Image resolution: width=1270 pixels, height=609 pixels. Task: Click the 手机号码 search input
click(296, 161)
...
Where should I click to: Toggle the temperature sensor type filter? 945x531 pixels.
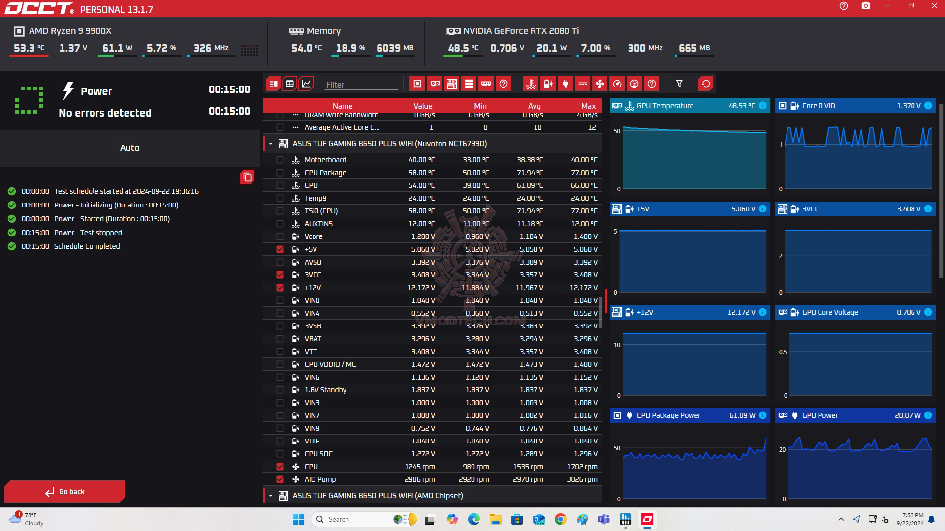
...
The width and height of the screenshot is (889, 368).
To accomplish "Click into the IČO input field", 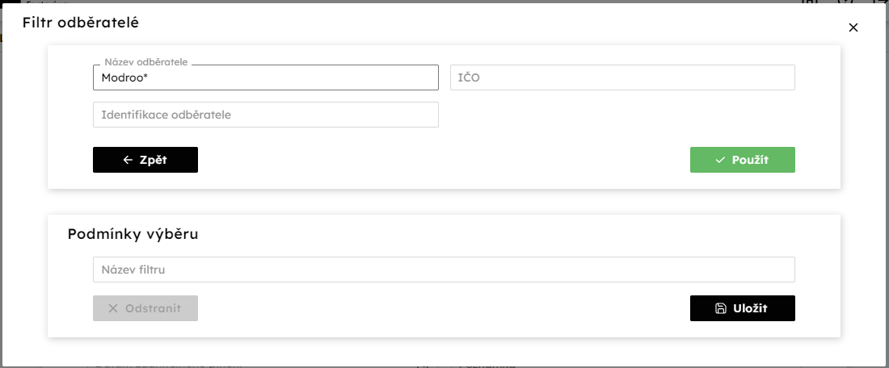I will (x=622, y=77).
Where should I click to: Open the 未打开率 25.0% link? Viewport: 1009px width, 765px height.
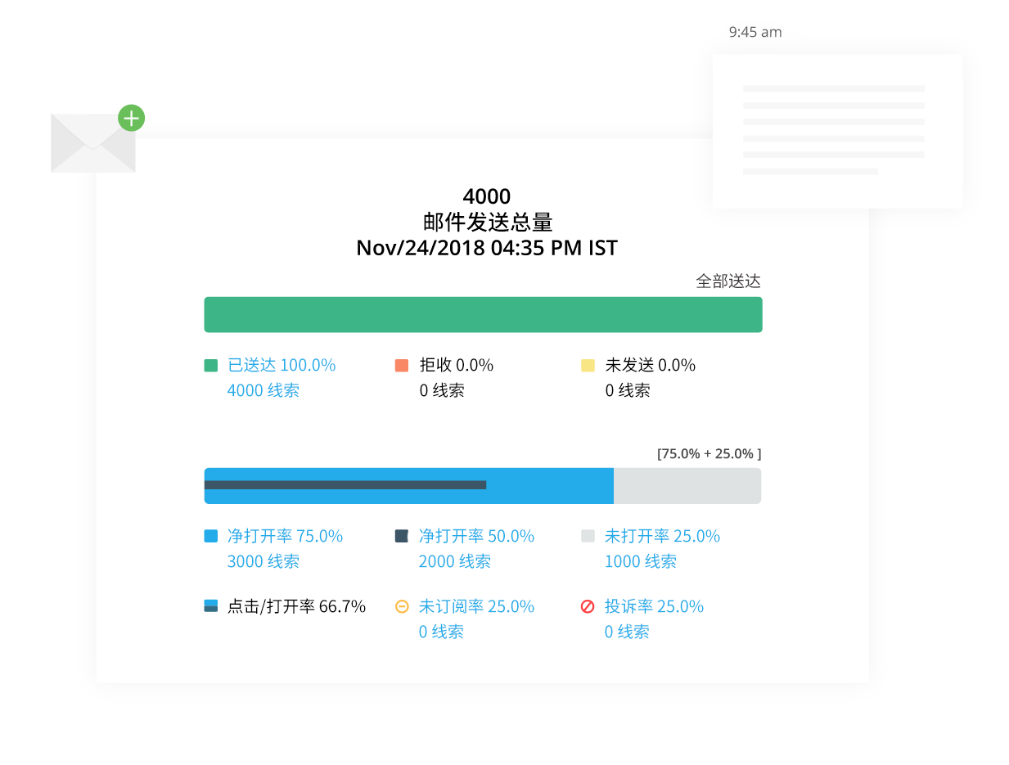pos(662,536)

*WHAT YOU WILL DO*: Gather every line of the entries above that contains the word "height", matching case exactly, and copy each one.

*RESPONSE*:
Image resolution: width=1270 pixels, height=609 pixels. Task: Click the 手机号码 search input
The width and height of the screenshot is (889, 368).
Where should I click to: Open the 未打开率 25.0% link? Viewport: 1009px width, 765px height.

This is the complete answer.